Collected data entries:
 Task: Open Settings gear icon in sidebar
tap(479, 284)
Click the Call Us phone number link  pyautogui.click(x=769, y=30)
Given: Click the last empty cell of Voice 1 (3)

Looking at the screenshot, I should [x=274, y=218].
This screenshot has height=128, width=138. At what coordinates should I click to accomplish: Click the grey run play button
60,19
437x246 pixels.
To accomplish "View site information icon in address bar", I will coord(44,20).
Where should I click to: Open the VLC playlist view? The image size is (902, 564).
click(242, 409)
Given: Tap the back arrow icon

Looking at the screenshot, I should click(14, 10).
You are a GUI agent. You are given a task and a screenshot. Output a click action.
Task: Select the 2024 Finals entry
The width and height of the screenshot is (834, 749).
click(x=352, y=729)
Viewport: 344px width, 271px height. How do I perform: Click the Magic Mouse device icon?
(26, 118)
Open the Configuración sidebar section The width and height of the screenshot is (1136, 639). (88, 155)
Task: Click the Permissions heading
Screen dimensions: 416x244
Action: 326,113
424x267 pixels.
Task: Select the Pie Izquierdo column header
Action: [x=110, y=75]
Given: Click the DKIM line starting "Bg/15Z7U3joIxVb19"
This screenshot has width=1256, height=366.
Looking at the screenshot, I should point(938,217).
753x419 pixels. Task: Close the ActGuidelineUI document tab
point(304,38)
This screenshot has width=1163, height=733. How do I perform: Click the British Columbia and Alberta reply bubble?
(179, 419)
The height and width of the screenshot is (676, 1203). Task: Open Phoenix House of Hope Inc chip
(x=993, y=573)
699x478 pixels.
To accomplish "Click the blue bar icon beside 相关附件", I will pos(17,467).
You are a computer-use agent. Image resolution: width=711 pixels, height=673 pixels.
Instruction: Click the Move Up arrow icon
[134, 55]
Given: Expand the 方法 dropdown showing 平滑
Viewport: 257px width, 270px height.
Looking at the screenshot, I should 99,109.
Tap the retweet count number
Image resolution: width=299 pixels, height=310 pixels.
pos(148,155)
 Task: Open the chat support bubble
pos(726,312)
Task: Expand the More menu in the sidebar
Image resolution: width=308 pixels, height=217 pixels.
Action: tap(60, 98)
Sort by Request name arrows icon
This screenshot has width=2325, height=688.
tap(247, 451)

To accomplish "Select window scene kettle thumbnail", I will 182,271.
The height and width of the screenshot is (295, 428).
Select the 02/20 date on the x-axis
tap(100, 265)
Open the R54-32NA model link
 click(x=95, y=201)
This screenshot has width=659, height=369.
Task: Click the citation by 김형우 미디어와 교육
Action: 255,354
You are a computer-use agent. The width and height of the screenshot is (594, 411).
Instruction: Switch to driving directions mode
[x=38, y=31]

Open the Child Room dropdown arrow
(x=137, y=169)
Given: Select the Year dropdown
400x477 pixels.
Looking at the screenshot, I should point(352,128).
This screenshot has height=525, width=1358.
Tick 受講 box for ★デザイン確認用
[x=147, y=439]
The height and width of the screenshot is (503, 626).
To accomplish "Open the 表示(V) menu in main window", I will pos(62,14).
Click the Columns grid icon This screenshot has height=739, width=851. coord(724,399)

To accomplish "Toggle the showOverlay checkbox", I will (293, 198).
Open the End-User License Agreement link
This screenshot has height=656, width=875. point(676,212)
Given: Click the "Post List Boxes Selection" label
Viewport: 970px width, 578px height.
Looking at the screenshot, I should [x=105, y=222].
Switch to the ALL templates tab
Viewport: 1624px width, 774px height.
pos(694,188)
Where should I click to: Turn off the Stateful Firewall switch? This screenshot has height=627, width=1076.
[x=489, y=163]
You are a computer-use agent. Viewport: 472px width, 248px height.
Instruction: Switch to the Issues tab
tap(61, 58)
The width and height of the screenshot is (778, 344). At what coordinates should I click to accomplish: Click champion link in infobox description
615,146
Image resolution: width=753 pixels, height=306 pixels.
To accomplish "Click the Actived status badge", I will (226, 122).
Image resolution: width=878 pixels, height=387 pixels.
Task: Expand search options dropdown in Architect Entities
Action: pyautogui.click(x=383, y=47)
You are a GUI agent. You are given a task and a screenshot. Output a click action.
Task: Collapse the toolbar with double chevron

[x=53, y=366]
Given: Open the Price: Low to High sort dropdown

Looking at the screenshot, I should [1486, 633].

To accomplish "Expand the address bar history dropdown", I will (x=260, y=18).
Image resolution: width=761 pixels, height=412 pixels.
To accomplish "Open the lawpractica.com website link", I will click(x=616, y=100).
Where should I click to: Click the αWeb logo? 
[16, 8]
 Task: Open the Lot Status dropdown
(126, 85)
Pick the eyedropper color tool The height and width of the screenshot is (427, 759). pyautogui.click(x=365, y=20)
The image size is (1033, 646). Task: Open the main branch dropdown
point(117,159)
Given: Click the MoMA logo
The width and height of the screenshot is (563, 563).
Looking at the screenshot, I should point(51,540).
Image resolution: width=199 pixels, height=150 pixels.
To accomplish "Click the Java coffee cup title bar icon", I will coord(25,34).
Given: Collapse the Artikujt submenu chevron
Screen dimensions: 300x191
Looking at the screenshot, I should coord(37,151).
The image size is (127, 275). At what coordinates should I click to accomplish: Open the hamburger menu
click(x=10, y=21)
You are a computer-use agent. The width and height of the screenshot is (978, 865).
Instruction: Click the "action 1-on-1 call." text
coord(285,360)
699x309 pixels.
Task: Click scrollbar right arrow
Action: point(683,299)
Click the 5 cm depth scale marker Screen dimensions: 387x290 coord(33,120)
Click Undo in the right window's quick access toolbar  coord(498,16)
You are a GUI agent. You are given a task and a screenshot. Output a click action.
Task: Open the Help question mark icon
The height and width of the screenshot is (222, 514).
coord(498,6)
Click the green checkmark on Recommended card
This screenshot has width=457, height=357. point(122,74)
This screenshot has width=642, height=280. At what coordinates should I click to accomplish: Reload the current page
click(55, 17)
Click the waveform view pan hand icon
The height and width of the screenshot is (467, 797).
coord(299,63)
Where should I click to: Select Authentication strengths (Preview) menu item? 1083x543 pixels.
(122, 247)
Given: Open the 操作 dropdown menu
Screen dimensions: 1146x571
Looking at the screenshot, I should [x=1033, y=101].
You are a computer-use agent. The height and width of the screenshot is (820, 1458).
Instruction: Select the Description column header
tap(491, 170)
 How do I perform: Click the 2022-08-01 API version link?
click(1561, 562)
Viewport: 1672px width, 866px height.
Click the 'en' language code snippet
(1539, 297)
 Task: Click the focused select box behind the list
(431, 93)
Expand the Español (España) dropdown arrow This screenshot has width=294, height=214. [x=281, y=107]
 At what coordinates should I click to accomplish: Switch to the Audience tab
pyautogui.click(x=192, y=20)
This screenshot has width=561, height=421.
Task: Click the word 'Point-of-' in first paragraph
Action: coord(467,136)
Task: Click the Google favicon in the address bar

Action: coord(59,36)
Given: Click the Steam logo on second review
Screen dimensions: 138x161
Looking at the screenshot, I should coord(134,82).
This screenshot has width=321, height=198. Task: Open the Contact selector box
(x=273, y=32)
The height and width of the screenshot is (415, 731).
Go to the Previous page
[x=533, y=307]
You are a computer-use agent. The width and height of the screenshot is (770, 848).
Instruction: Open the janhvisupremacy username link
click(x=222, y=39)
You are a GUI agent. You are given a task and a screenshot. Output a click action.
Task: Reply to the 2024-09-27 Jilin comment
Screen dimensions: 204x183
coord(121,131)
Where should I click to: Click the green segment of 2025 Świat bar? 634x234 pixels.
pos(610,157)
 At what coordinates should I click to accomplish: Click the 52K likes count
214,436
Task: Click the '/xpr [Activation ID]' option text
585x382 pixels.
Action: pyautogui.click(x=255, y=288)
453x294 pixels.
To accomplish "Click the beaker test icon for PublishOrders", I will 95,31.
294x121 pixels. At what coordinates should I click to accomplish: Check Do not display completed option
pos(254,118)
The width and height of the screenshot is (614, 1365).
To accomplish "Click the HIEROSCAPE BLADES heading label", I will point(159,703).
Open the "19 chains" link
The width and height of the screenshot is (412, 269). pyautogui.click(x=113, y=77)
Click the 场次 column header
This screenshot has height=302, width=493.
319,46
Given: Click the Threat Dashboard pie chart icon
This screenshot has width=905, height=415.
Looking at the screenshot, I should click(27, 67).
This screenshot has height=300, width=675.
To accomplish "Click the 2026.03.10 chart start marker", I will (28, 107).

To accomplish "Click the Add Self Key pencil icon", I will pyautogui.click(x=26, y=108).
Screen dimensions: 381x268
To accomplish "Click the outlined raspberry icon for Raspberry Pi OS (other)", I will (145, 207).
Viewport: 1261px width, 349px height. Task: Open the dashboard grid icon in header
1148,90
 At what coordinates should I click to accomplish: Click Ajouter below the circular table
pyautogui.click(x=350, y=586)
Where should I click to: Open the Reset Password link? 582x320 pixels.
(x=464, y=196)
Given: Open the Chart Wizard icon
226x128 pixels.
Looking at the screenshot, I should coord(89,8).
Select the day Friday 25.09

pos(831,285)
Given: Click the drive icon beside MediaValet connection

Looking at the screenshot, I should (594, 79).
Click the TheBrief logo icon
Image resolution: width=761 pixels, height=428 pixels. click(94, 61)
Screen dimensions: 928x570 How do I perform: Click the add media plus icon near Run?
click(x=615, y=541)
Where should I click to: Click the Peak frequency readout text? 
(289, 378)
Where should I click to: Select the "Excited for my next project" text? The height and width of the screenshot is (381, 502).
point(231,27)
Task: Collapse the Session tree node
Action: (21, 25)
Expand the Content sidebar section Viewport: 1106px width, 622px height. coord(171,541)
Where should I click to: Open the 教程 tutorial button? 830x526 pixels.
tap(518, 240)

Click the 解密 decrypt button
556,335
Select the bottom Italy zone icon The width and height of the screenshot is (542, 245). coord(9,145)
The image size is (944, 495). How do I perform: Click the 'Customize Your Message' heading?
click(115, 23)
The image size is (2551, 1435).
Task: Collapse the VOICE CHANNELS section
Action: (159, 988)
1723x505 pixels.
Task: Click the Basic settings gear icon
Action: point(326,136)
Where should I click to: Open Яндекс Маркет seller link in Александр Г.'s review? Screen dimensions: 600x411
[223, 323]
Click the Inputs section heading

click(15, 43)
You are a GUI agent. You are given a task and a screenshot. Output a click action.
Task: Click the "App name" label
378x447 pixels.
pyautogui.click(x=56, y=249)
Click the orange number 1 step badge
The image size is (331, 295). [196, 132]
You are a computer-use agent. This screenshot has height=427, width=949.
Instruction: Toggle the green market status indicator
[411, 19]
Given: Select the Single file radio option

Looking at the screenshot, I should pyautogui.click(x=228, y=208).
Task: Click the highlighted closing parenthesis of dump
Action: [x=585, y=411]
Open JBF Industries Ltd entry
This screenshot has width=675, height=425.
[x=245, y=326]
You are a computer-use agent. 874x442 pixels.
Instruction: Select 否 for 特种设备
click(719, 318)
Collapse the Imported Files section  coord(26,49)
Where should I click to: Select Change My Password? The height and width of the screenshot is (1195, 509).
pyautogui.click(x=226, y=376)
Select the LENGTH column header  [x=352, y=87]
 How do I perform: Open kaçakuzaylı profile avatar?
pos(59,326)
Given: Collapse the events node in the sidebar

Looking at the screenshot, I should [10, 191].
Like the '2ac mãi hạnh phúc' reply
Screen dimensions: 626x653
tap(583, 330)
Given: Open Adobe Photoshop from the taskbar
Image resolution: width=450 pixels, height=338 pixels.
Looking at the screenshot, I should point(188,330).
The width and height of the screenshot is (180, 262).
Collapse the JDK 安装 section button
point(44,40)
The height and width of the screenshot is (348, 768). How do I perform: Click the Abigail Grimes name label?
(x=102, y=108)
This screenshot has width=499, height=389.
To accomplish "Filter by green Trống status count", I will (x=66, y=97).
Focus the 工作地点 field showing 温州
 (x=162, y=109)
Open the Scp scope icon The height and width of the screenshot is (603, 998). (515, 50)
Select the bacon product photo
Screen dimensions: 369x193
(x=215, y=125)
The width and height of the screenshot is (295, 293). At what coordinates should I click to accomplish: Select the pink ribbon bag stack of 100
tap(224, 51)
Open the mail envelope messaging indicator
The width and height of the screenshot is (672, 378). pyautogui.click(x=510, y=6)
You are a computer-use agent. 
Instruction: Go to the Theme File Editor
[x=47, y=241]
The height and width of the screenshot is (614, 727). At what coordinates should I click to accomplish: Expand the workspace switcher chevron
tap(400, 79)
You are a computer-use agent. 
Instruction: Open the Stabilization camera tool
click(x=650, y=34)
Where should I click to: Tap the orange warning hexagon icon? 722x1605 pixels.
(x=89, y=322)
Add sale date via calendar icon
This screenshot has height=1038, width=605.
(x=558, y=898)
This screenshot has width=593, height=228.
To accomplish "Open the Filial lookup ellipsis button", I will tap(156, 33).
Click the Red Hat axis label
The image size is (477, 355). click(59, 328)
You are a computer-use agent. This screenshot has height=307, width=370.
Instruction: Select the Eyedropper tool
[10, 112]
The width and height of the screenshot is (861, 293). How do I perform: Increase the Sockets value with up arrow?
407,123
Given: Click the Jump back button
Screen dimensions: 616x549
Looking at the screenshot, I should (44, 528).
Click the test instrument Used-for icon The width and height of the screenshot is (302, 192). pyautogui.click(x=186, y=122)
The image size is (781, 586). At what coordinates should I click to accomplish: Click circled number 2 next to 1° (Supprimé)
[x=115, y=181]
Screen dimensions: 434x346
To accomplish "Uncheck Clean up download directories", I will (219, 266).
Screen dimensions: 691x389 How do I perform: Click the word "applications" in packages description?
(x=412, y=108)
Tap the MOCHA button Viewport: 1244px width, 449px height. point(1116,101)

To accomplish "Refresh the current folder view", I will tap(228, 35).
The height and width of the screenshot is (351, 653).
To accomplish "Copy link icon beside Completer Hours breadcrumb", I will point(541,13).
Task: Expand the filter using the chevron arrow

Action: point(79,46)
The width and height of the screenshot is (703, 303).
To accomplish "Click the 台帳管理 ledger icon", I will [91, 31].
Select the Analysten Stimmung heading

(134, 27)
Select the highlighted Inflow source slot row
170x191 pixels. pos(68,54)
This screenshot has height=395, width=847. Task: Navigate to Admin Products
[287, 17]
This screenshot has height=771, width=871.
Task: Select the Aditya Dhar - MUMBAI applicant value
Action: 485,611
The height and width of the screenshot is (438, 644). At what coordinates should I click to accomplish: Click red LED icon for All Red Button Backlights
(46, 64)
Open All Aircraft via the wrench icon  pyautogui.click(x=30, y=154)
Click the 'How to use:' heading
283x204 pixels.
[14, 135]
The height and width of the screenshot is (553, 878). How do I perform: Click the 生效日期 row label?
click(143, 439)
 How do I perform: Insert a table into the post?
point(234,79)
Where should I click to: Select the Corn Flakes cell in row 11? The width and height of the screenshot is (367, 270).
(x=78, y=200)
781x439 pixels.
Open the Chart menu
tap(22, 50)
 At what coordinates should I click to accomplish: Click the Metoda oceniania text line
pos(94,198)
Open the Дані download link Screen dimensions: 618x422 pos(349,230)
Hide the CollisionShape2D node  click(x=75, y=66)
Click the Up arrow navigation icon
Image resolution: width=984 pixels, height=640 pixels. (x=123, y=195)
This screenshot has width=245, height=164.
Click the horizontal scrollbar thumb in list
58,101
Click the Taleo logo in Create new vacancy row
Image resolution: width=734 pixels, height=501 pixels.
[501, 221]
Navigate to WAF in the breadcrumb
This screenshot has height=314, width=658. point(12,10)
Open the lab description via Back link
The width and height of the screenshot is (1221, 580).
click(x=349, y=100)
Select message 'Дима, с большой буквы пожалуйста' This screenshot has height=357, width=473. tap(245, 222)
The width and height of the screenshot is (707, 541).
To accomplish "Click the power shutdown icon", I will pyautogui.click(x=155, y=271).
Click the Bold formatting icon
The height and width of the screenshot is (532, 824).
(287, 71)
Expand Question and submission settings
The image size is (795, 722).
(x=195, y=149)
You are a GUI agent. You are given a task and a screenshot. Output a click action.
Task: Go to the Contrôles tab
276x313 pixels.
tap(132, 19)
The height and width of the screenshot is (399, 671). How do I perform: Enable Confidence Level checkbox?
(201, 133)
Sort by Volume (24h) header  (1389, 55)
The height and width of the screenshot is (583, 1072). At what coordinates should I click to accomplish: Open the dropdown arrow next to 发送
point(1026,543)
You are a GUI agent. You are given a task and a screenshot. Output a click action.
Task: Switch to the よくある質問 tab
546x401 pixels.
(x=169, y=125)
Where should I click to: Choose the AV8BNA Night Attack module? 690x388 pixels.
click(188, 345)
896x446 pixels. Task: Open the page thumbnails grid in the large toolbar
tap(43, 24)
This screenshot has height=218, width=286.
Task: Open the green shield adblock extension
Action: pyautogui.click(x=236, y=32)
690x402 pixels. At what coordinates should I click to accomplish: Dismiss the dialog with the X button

▸ **What is being asked**:
Go through the entries and copy each line holding the string "window".

▸ **Answer area**:
To accomplish "Select window scene kettle thumbnail", I will 182,271.
To accomplish "Open the 表示(V) menu in main window", I will pos(62,14).
Click Undo in the right window's quick access toolbar  coord(498,16)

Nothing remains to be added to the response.